These Judges Meet In A Windowless Room To Decide Who The US Can Spy On

Reggie Walton FISA Court

Reuters/Kevin Lamarque

Judge Reggie Walton leaves the federal courthouse after the arraignment hearing for Vice President Dick Cheney's former top aide, Lewis "Scooter" Libby in Washington, D.C., November 3, 2005

The scandal over the National Security Agency's surveillance of Americans has cast a spotlight on the nation's most top-secret group of judges — the Foreign Intelligence Surveillance Act (FISA) court.

That court is made up of 11 judges drawn from various federal courts who approve the government's requests for warrants to listen in on conversations in the United States. The vast majority of the judges who've sat on the court are Republicans, Reuters reports today in a detailed story on the FISA court judges.

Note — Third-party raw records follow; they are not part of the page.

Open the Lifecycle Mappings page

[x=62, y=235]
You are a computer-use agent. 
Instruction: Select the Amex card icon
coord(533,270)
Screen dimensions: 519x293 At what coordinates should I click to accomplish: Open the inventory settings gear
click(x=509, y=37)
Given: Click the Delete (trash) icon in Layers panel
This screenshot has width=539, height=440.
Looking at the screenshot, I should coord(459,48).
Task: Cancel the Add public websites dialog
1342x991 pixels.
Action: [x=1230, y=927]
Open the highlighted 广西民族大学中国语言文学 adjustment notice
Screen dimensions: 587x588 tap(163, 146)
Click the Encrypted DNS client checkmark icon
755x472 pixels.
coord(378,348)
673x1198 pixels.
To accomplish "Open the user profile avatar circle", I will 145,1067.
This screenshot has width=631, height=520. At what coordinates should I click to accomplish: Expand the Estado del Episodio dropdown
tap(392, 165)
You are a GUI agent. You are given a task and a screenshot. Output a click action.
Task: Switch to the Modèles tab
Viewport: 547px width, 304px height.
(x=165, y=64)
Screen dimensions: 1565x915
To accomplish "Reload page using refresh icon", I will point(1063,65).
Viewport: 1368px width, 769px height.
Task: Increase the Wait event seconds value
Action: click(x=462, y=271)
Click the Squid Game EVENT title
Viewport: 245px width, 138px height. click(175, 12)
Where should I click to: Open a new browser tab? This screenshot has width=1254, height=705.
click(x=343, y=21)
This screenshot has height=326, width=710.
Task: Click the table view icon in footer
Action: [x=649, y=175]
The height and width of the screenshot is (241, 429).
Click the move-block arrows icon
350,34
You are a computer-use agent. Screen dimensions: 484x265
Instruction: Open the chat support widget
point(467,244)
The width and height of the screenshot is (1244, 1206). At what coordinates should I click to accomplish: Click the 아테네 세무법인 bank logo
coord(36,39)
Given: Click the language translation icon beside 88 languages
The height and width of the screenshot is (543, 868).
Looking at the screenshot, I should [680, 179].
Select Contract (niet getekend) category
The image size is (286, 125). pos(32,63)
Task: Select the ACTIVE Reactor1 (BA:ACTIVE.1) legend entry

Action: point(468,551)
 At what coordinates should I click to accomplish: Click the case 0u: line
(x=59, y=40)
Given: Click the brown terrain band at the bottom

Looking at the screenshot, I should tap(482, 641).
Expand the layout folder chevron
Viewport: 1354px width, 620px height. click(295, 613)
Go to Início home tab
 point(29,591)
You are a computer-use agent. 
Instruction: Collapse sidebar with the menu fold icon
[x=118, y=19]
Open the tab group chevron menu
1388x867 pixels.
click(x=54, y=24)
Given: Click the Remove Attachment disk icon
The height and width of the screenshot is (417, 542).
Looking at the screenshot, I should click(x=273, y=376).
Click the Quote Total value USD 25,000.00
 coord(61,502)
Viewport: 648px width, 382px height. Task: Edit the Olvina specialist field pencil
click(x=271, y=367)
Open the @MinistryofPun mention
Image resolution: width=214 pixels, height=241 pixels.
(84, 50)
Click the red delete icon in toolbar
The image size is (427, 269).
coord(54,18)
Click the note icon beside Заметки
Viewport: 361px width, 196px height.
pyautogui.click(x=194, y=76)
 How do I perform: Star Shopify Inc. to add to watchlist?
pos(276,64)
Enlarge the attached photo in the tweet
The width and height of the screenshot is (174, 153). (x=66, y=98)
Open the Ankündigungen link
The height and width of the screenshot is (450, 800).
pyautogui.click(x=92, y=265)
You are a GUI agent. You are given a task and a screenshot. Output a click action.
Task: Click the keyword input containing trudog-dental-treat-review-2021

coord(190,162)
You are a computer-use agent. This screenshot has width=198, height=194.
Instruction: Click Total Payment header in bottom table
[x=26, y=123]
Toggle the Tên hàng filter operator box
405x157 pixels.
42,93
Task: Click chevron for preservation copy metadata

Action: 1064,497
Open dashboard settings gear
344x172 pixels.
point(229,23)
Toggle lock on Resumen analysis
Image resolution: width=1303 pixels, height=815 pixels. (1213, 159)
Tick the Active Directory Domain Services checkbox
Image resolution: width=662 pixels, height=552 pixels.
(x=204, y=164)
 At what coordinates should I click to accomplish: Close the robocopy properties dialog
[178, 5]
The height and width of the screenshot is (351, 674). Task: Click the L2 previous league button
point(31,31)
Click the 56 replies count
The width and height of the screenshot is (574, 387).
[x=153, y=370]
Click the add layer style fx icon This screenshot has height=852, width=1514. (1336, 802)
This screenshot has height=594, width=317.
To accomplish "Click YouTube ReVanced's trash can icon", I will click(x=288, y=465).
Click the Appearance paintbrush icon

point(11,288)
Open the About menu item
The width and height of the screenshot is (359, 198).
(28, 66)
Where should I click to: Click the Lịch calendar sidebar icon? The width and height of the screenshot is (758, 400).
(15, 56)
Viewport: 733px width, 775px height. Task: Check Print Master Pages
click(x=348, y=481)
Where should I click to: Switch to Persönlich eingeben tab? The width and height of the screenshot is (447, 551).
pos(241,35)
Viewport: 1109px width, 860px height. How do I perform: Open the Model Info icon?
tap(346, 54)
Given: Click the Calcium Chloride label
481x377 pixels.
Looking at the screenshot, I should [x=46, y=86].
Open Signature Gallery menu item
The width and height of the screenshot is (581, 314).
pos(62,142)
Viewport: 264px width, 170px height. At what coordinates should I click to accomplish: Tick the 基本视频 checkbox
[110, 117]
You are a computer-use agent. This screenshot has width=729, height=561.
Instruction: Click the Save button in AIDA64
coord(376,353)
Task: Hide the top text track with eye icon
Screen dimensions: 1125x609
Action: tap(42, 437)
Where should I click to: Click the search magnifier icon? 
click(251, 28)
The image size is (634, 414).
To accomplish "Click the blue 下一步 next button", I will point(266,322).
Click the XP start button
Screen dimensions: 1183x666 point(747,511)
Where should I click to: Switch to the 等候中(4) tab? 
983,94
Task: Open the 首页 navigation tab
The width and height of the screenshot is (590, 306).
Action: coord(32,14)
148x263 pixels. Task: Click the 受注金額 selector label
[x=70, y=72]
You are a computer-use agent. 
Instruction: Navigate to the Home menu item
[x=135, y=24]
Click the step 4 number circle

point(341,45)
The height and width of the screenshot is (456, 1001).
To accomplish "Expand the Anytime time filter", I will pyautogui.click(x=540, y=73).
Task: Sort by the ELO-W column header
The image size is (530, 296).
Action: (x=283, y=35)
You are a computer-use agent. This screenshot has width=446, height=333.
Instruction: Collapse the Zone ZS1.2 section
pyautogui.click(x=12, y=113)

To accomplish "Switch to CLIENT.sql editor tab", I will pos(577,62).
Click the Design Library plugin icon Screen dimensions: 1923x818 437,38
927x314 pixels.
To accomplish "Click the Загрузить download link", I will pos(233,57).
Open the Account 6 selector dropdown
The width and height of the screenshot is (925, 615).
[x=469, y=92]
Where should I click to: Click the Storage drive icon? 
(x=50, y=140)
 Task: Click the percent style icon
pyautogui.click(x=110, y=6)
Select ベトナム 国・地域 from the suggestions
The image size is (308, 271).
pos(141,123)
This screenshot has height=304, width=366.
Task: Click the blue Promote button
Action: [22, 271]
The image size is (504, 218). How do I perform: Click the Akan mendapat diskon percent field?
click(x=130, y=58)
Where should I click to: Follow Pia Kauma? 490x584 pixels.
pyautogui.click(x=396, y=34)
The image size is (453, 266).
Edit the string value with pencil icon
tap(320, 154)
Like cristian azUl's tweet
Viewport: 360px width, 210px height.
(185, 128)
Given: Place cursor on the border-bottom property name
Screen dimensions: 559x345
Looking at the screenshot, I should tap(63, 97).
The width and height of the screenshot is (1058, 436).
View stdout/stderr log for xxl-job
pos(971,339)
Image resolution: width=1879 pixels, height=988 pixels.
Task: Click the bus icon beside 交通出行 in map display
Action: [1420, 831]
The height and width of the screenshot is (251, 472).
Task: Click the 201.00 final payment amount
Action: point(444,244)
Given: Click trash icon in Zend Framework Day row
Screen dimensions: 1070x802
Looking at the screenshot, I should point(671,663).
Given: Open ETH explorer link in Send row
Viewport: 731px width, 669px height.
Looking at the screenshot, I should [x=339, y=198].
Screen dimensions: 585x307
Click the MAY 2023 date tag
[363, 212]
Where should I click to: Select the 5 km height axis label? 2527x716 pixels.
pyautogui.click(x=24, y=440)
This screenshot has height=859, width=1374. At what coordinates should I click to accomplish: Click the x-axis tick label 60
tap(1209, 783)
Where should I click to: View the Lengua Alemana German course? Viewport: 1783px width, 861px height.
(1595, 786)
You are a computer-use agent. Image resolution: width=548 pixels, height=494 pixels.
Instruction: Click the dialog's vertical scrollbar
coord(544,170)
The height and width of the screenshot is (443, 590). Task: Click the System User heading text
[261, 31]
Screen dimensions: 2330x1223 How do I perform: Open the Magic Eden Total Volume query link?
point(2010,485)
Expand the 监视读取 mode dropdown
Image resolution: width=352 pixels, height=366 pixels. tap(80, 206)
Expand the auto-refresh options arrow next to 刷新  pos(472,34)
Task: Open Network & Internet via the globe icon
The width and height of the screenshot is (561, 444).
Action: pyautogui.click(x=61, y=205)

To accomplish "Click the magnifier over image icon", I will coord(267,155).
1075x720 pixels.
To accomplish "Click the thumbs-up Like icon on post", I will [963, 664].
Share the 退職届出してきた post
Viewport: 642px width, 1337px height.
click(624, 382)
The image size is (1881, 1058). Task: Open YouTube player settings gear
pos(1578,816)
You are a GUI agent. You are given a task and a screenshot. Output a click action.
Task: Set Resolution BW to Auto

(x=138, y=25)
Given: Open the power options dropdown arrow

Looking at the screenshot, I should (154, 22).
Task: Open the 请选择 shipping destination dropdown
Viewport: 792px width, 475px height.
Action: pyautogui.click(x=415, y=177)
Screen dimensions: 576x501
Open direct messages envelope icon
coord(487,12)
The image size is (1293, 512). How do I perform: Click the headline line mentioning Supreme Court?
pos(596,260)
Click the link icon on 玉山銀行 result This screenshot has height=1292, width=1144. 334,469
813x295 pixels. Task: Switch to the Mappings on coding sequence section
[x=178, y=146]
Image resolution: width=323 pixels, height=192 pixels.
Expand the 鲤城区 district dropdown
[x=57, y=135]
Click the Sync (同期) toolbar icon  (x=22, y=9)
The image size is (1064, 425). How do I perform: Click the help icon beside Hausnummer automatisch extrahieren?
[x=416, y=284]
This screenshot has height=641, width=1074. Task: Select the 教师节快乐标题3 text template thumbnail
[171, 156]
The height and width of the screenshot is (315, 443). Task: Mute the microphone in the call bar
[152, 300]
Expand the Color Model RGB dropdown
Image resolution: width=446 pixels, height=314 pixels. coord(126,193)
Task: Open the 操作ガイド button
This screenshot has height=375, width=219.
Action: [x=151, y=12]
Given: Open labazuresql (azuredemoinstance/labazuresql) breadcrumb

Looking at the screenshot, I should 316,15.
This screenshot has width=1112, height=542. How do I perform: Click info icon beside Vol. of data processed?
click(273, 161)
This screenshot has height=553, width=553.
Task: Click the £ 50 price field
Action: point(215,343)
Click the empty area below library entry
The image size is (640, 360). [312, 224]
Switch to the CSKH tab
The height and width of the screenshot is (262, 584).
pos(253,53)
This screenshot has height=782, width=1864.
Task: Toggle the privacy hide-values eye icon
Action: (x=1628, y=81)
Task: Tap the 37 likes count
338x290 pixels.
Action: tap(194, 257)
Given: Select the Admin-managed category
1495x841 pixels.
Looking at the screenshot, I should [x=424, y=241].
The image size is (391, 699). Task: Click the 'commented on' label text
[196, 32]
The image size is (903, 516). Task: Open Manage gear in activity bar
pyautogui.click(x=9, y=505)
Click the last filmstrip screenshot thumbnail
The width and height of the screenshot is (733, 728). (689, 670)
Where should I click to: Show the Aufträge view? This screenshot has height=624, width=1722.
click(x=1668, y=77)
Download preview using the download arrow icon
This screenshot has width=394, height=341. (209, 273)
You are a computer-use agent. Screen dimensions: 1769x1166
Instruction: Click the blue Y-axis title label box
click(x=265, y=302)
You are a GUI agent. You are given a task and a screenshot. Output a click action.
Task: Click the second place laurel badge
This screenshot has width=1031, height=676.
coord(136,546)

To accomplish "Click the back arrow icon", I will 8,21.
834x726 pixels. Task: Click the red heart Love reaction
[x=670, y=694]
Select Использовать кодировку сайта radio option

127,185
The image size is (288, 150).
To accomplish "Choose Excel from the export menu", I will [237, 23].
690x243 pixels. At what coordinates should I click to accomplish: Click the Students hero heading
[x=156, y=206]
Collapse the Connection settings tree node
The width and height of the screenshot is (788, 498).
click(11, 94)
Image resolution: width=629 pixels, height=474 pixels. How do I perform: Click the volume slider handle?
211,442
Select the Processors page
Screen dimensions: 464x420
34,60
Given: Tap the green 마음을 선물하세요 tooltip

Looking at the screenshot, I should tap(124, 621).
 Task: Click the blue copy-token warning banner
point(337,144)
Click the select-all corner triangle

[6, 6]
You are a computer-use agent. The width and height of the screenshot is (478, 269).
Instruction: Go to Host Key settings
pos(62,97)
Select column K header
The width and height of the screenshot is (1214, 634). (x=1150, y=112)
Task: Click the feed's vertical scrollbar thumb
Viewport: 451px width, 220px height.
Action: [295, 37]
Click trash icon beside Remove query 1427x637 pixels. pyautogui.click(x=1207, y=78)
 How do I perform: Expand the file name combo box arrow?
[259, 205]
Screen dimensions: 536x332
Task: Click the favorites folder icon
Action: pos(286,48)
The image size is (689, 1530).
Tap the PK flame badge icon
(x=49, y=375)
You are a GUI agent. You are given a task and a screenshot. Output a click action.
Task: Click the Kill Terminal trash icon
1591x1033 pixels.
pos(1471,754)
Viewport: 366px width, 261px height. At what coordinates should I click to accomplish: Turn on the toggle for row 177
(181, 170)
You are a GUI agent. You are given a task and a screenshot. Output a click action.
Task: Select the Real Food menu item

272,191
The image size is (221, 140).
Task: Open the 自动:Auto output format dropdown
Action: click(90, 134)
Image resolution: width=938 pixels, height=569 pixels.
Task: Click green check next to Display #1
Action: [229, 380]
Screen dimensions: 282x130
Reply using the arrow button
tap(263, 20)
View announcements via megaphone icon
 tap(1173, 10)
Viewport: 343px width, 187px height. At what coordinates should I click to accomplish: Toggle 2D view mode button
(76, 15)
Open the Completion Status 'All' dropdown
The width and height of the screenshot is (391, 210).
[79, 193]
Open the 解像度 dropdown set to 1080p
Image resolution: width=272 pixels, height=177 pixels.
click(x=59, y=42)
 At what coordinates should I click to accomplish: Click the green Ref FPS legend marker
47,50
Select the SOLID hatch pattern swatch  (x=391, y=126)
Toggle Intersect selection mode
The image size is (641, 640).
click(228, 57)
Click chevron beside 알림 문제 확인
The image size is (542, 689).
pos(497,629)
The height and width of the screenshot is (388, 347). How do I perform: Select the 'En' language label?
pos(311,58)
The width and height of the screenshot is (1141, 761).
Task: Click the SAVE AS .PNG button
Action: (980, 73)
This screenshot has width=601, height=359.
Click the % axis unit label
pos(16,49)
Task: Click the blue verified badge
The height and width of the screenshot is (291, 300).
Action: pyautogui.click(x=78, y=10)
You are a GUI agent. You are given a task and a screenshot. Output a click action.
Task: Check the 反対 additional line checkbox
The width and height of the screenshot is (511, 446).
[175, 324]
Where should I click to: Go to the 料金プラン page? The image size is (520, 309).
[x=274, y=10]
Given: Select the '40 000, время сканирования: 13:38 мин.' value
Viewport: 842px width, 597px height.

"Since FISA was enacted in 1978, we've had three chief justices, and they have all been conservative Republicans, so I think one can worry that there is insufficient diversity," American University law professor Stephen Vladeck told Reuters.

The judges on that court include Roger Vinson (who struck down Obamacare), Susan Webber Wright (who presided over Paula Jones' harassment case against Bill Clinton), and John Bates (a prosecutor in the notorious Clinton-era Whitewater scandal). Former prosecutor Mary A. McLaughlin is the only Democrat.

The FISA judges stop working on their normal cases every few months and go to Washington, where they sit in a windowless room and question prosecutors and federal agents, Reuters reports.

Before 1978, the federal government used to wiretap Americans who allegedly threatened national security without having to obtain a warrant. The FISA court was established after the Supreme Court said warrantless wiretapping was illegal.

That court has changed a lot since 9/11, NPR's Nina Totenberg has reported. Before 9/11, she reported, the government had to get a warrant based on suspicions about a specific individual. Now the FISA court doesn't get involved in the specifics of who's being surveilled, she reports.

"The FISA court is just reviewing at a very programmatic level: Is the government targeting only international communications, or is it impermissibly targeting domestic ones? That's the only question that the FISA court asks," Jameel Jaffer of the ACLU told her.

In short, another source told her, the FISA court has been "defanged."

Reggie Walton, the FISA court's senior judge, rejects the notion that the court doesn't ask enough questions. He sent this statement to Reuters:

The perception that the court is a rubber stamp is absolutely false. There is a rigorous review process of applications submitted by the executive branch, spearheaded initially by five judicial branch lawyers who are national security experts, and then by the judges, to ensure that the court's authorizations comport with what the applicable statutes authorize.